**ACTIVITY**
Exact wording is needed for every line from the one holding "Click the truck icon beside アプリの配布ページ" to the end of the records below; write those lines out and omit the pictures.

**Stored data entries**

◇ ◇ ◇ ◇ ◇ ◇ ◇

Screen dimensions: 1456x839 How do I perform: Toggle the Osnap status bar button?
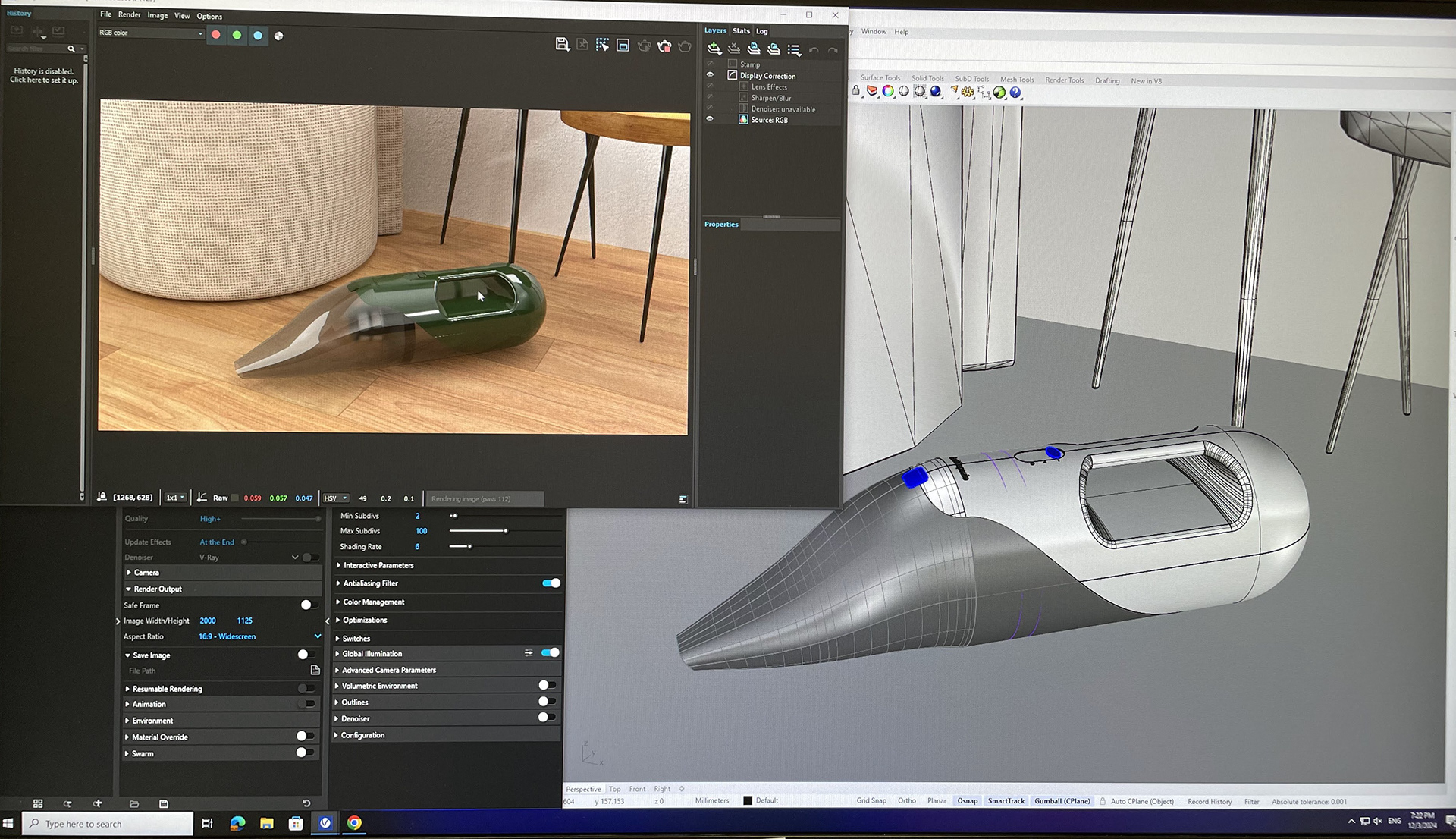[x=967, y=801]
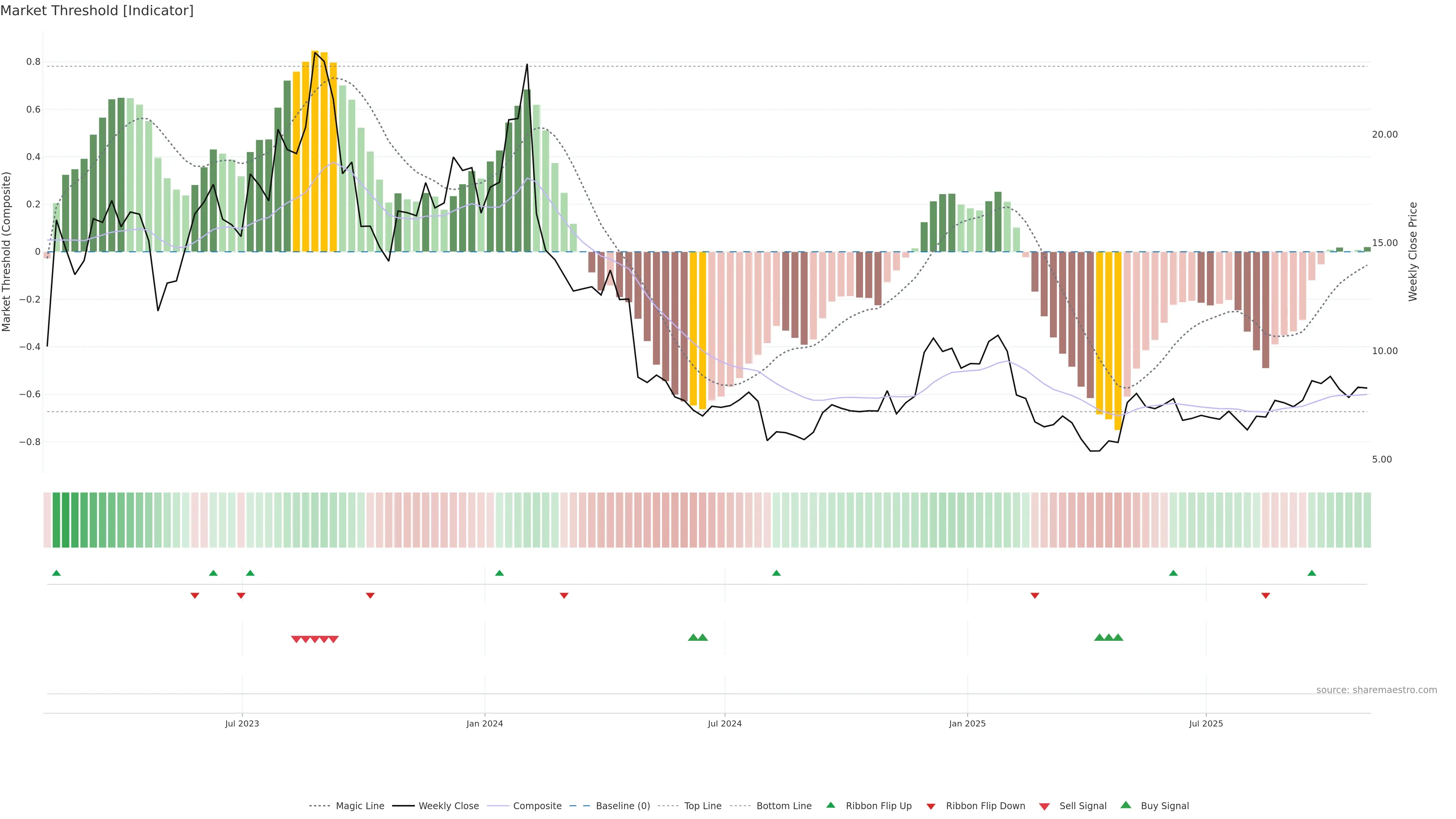Click the Market Threshold [Indicator] title
Image resolution: width=1456 pixels, height=819 pixels.
[x=97, y=11]
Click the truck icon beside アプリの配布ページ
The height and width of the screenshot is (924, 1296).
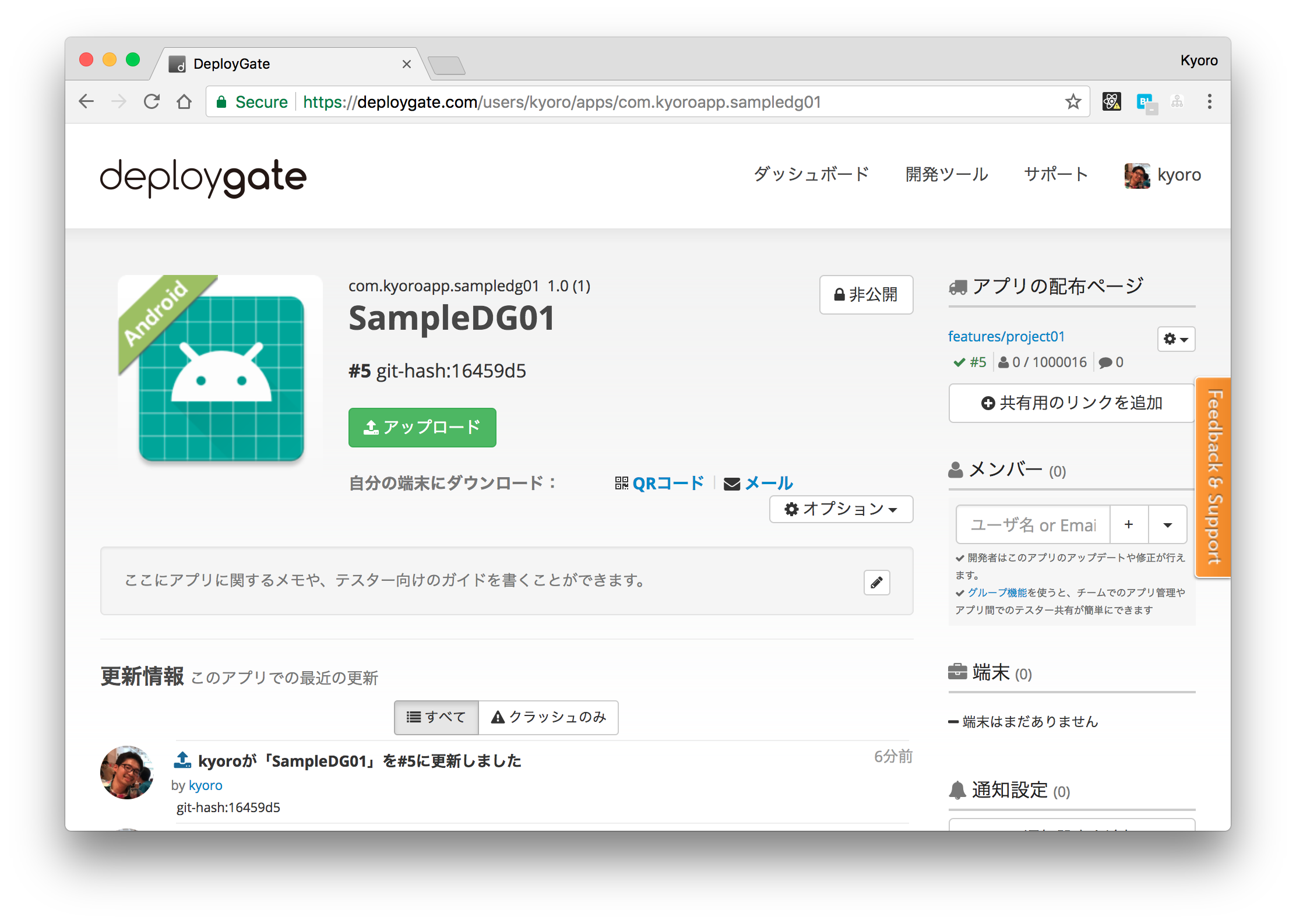(957, 285)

◇ ◇ ◇ ◇ ◇ ◇ ◇

**ANSWER TO THE PROBLEM**
Click the truck icon beside アプリの配布ページ
The height and width of the screenshot is (924, 1296).
(957, 285)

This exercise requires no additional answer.